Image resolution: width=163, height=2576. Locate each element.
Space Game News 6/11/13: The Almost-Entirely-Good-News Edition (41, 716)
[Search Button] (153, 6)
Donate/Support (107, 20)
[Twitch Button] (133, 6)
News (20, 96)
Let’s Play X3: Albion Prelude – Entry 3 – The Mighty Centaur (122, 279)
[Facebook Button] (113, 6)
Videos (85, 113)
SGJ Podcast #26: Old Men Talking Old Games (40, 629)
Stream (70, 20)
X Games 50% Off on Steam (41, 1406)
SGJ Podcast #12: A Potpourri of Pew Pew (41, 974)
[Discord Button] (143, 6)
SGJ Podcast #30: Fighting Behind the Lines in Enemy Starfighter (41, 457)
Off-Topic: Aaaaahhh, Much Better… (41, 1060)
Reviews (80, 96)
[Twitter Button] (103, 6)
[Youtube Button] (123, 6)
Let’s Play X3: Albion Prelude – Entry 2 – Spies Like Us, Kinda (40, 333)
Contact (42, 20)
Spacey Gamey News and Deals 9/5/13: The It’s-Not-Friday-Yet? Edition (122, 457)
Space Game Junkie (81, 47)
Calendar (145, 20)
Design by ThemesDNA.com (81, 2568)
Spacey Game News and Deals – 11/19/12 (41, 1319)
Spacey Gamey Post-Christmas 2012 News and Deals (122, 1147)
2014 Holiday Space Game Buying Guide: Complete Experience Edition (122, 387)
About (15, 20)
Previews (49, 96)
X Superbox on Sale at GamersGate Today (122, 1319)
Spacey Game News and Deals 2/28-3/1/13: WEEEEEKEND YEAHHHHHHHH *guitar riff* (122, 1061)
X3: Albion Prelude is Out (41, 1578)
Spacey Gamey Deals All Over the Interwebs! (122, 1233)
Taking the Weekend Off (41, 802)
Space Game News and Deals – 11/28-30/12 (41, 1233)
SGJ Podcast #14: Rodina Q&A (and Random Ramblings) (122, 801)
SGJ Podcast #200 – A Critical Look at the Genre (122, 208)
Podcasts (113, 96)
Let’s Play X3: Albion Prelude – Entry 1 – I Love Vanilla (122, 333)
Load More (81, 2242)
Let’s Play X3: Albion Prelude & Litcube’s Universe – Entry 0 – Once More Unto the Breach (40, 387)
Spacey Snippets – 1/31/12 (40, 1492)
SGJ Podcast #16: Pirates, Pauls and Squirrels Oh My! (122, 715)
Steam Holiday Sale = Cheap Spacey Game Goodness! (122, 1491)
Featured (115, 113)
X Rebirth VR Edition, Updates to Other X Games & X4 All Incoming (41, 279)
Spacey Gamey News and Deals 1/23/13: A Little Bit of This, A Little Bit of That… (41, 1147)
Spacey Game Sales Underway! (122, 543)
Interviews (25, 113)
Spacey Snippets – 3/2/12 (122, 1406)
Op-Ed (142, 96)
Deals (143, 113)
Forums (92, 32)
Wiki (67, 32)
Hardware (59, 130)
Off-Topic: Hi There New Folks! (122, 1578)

◇ ◇ ◇

- _TASK TO COMPLETE_
Reproduce the entries above exactly, every line included.

- _SOLUTION_
Image resolution: width=163, height=2576. Locate each element.
Space Game News 6/11/13: The Almost-Entirely-Good-News Edition (41, 716)
[Search Button] (153, 6)
Donate/Support (107, 20)
[Twitch Button] (133, 6)
News (20, 96)
Let’s Play X3: Albion Prelude – Entry 3 – The Mighty Centaur (122, 279)
[Facebook Button] (113, 6)
Videos (85, 113)
SGJ Podcast #26: Old Men Talking Old Games (40, 629)
Stream (70, 20)
X Games 50% Off on Steam (41, 1406)
SGJ Podcast #12: A Potpourri of Pew Pew (41, 974)
[Discord Button] (143, 6)
SGJ Podcast #30: Fighting Behind the Lines in Enemy Starfighter (41, 457)
Off-Topic: Aaaaahhh, Much Better… (41, 1060)
Reviews (80, 96)
[Twitter Button] (103, 6)
[Youtube Button] (123, 6)
Let’s Play X3: Albion Prelude – Entry 2 – Spies Like Us, Kinda (40, 333)
Contact (42, 20)
Spacey Gamey News and Deals 9/5/13: The It’s-Not-Friday-Yet? Edition (122, 457)
Space Game Junkie (81, 47)
Calendar (145, 20)
Design by ThemesDNA.com (81, 2568)
Spacey Game News and Deals – 11/19/12 (41, 1319)
Spacey Gamey Post-Christmas 2012 News and Deals (122, 1147)
2014 Holiday Space Game Buying Guide: Complete Experience Edition (122, 387)
About (15, 20)
Previews (49, 96)
X Superbox on Sale at GamersGate Today (122, 1319)
Spacey Game News and Deals 2/28-3/1/13: WEEEEEKEND YEAHHHHHHHH *guitar riff* (122, 1061)
X3: Albion Prelude is Out (41, 1578)
Spacey Gamey Deals All Over the Interwebs! (122, 1233)
Taking the Weekend Off (41, 802)
Space Game News and Deals – 11/28-30/12 (41, 1233)
SGJ Podcast #14: Rodina Q&A (and Random Ramblings) (122, 801)
SGJ Podcast #200 – A Critical Look at the Genre (122, 208)
Podcasts (113, 96)
Let’s Play X3: Albion Prelude – Entry 1 – I Love Vanilla (122, 333)
Load More (81, 2242)
Let’s Play X3: Albion Prelude & Litcube’s Universe – Entry 0 – Once More Unto the Breach (40, 387)
Spacey Snippets – 1/31/12 (40, 1492)
SGJ Podcast #16: Pirates, Pauls and Squirrels Oh My! (122, 715)
Steam Holiday Sale = Cheap Spacey Game Goodness! (122, 1491)
Featured (115, 113)
X Rebirth VR Edition, Updates to Other X Games & X4 All Incoming (41, 279)
Spacey Gamey News and Deals 1/23/13: A Little Bit of This, A Little Bit of That… (41, 1147)
Spacey Game Sales Underway! (122, 543)
Interviews (25, 113)
Spacey Snippets – 3/2/12 (122, 1406)
Op-Ed (142, 96)
Deals (143, 113)
Forums (92, 32)
Wiki (67, 32)
Hardware (59, 130)
Off-Topic: Hi There New Folks! (122, 1578)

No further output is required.